*** Material for this task ***
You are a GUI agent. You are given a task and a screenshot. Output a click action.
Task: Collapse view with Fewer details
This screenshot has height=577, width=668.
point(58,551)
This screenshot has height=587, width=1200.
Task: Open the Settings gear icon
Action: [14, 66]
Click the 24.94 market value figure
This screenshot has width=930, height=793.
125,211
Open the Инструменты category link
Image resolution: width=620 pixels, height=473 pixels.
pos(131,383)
*** End of Material for this task ***
▶ [Task objective]: The data above must be restated word for word.

▶ [Reply to the task]:
You are a GUI agent. You are given a task and a screenshot. Output a click action.
Task: Collapse view with Fewer details
This screenshot has height=577, width=668.
point(58,551)
This screenshot has height=587, width=1200.
Task: Open the Settings gear icon
Action: [14, 66]
Click the 24.94 market value figure
This screenshot has width=930, height=793.
125,211
Open the Инструменты category link
Image resolution: width=620 pixels, height=473 pixels.
pos(131,383)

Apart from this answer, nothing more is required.